• [RECORDED DATA]
◆ ◆ ◆ ◆
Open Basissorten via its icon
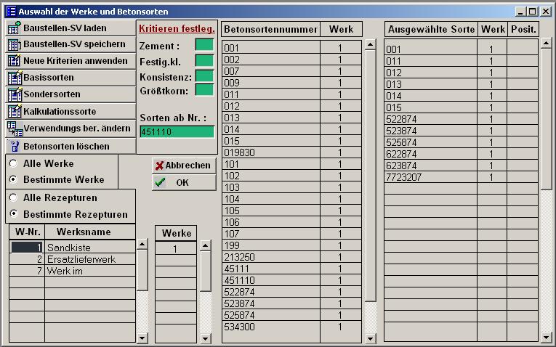The height and width of the screenshot is (347, 556). tap(14, 78)
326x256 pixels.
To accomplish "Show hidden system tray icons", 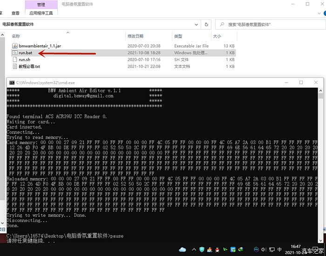I will (x=193, y=249).
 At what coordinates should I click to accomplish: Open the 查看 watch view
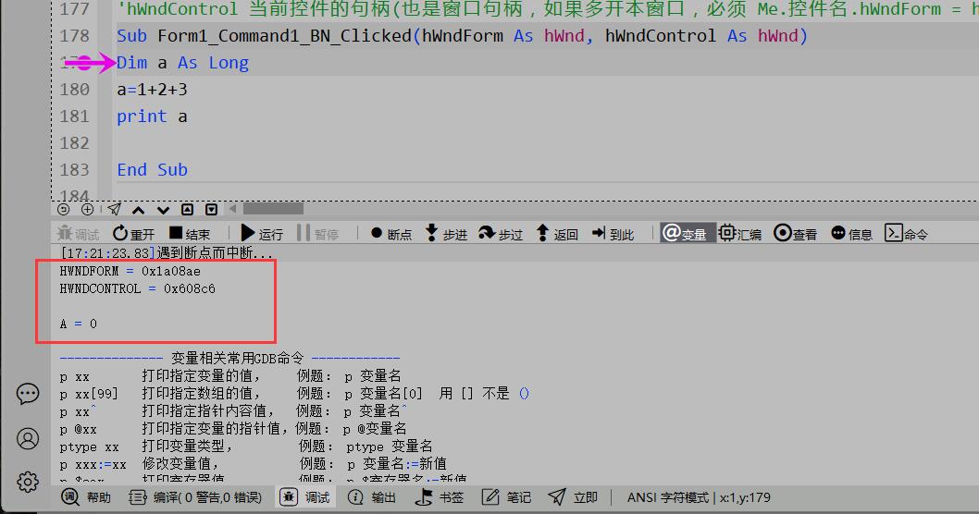(x=796, y=234)
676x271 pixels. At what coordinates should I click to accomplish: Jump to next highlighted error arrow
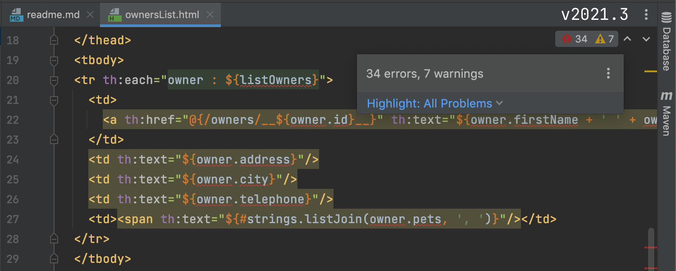coord(646,39)
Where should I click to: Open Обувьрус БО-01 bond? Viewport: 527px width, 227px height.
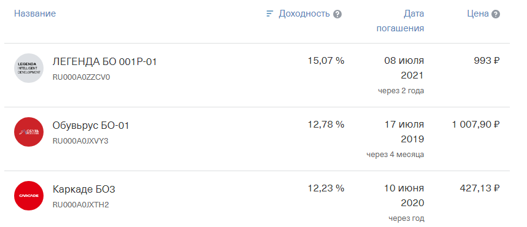(x=91, y=125)
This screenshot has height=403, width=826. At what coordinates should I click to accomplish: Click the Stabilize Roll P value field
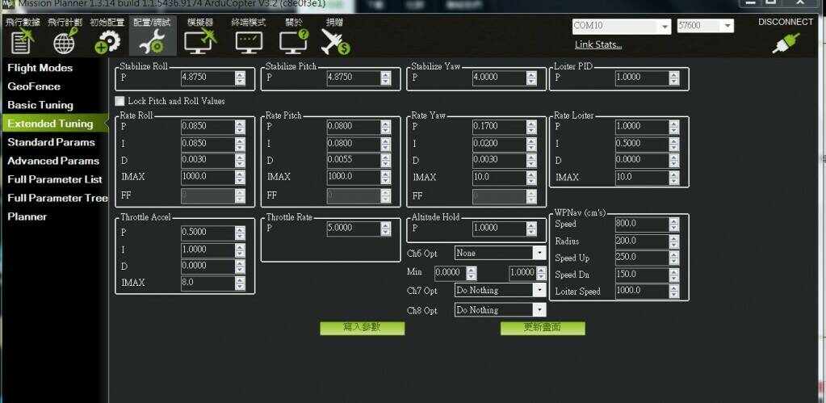(x=207, y=78)
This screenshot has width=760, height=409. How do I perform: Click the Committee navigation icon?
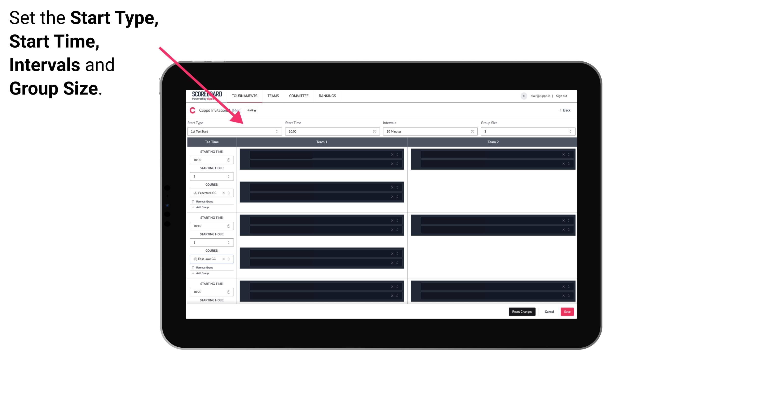[299, 96]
◆ ◆ ◆ ◆
From the line containing "Where should I" through the last line of the records above, reproduce every line exactly, leaving out the pictures.

Where should I click to: Open Обувьрус БО-01 bond? Viewport: 527px width, 227px height.
(x=91, y=125)
This screenshot has height=403, width=826. At what coordinates should I click to accomplish: Click the Stabilize Roll P value field
(x=207, y=78)
This screenshot has width=760, height=409. How do I perform: Click the Committee navigation icon?
[299, 96]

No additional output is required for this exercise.